Tam was a co-chair of a 2006 federal report on pandemic preparedness in the wake of the SARS outbreak in Canada, which envisioned a respiratory infection pandemic that was described in The Globe and Mail as foreshadowing the COVID-19 pandemic "with eerie accuracy." At that time in 2006, she was Director of the Immunization and Respiratory Infections Division at the PHAC.

Tam said the opioid crisis, which cost over 2,500 lives in Canada in 2016, could be higher than 3,000 in 2017 if the current trend continues. "This far surpasses the number of motor-vehicle fatalities." She said overprescription of opioids contributed to this trend.

Tam is on the Independent Oversight and Advisory Committee of the Health Emergencies Programme of the World Health Organization (WHO), a role she took up between April and June 2018. She is an official advisor to the WHO's International Health Regulations Emergency Committee on 2019-nCoV.

In 2019, Tam criticized people who refuse vaccines, saying "They're a small number, but they're spreading misinformation." "And they're communicating their opinions in a very emotional way."

===COVID-19 pandemic===

On January 7, 2020, when it appeared that there was a health crisis emerging in Wuhan, Tam advised Canadians: "There has been no evidence to date that this illness, whatever it's caused by, is spread easily from person to person; no health care workers caring for the patients have become ill; a positive sign." On January 23, Tam was a member of the WHO committee that broadcast that it was too early to declare a public health emergency of international concern.

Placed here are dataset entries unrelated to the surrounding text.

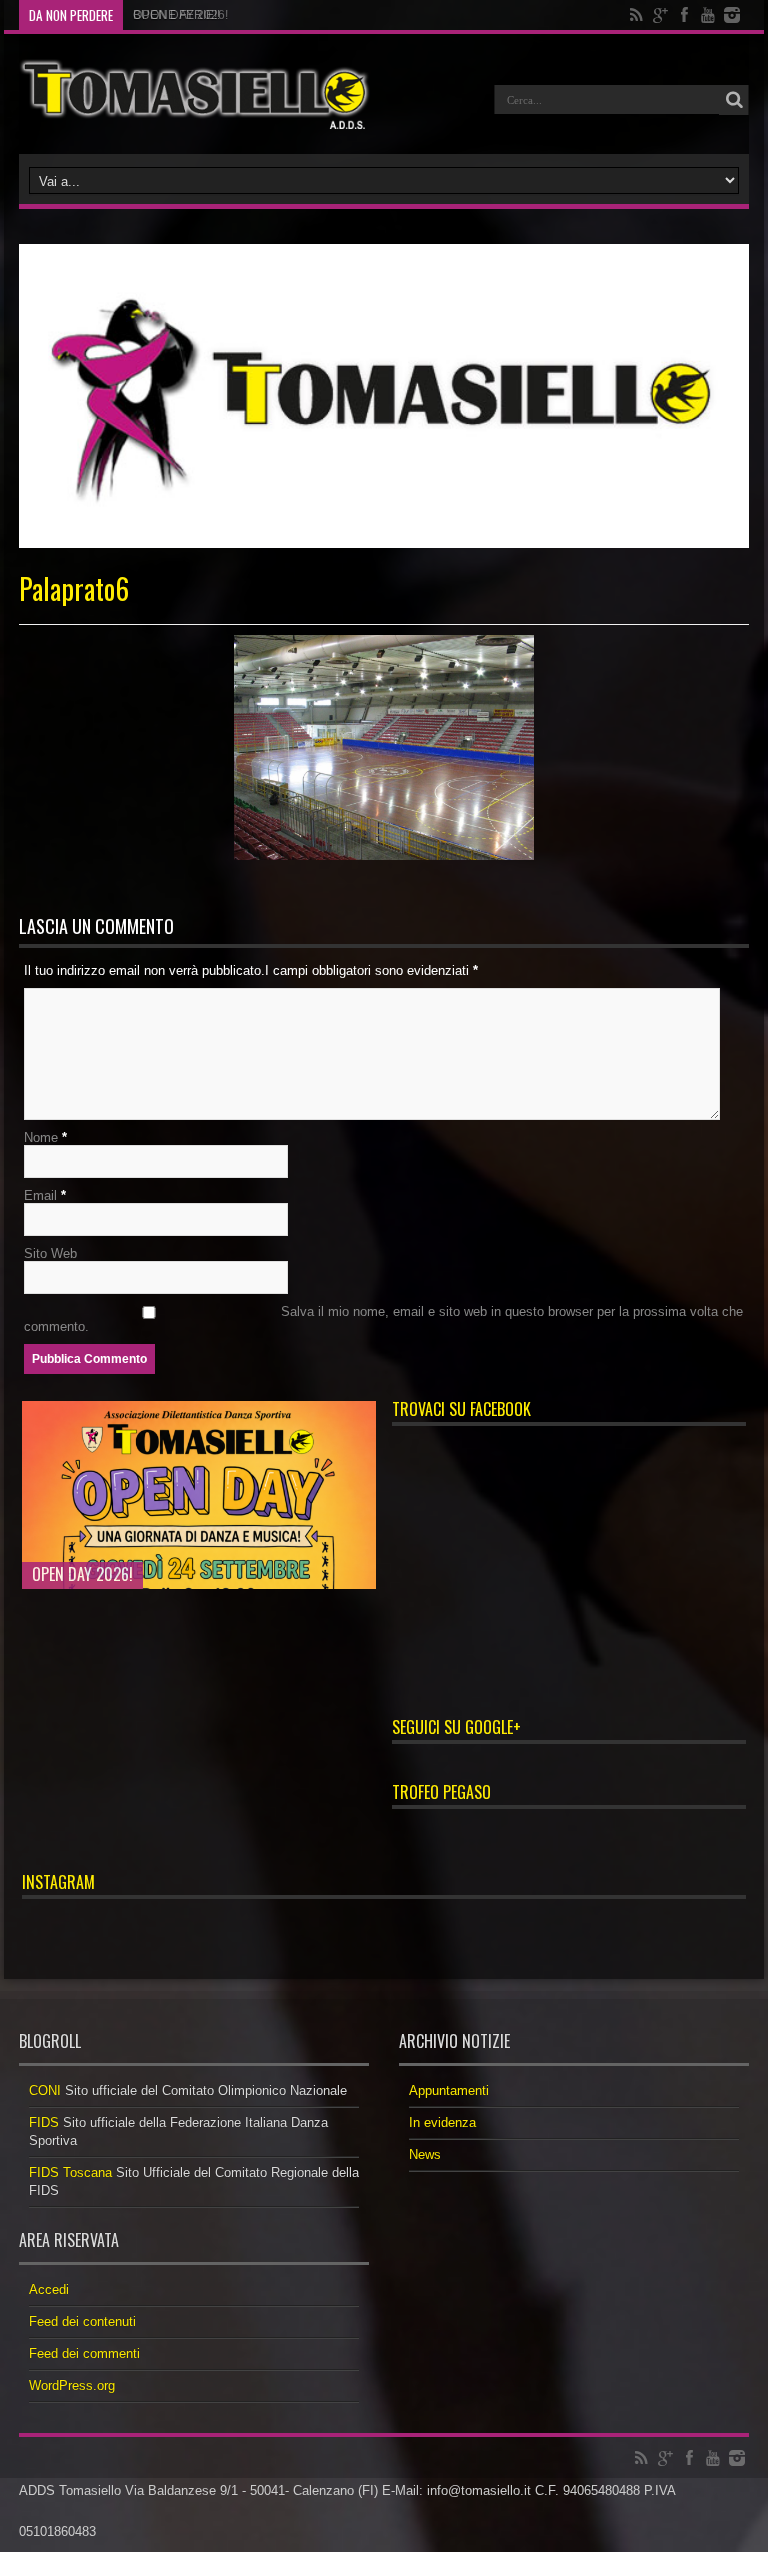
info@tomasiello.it (479, 2490)
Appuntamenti (449, 2090)
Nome (41, 1137)
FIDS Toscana (70, 2172)
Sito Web (50, 1253)
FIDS (44, 2122)
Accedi (49, 2289)
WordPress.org (72, 2385)
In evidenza (442, 2122)
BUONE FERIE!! (176, 15)
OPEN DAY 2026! (82, 1574)
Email (40, 1195)
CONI (45, 2090)
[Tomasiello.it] (194, 94)
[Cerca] (734, 100)
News (425, 2154)
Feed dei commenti (84, 2353)
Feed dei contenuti (82, 2321)
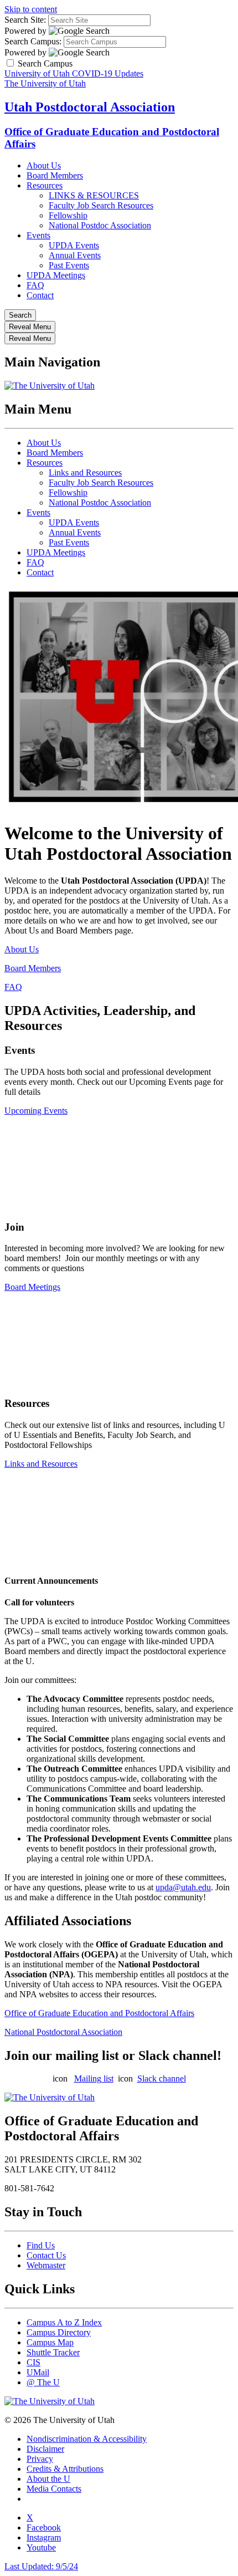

As the pandemic progressed and as was typical at the time, as the Chief Public Health Officer of Canada, she made numerous statements that garnered attention, both positive and negative, from the public and from some politicians. Some statements proved to be minimising of the effects of COVID-19, and some were closer to the mark.

Tam initially recommended the general public against wearing masks for two reasons: (i) to protect healthcare workers and prioritize supply; and (ii) "potential negative aspects" of wearing masks, stating "it can sometimes make it worse if the person puts their finger in their eye or touches their face under their mask" and that it can give a false sense of security. On April 6, Tam changed her recommendation to "wearing a non-medical mask, even if you have no symptoms, as an additional measure that you can take to protect others around you in situations where physical distancing is difficult to maintain" because of new data about pre-symptomatic and asymptomatic transmission.

On April 23, Tam was appointed by Justin Trudeau to a new advisory body, the COVID-19 Immunity Task Force, whose mandate he declared to be the coordination of serological surveys across the country.

In February 2021, an Auditor General's report stated that the Public Health Agency of Canada underestimated the threat posed by COVID-19 to Canadians. In particular, it was noted that the Agency "did not consider forward-looking pandemic risk" when it concluded that COVID‐19 would have a minimal impact if an outbreak were to occur in Canada.

== Honours ==
On June 17, 2025, Tam was made an Officer of the Order of Canada. In June 2025, Tam was awarded the King Charles III Coronation Medal.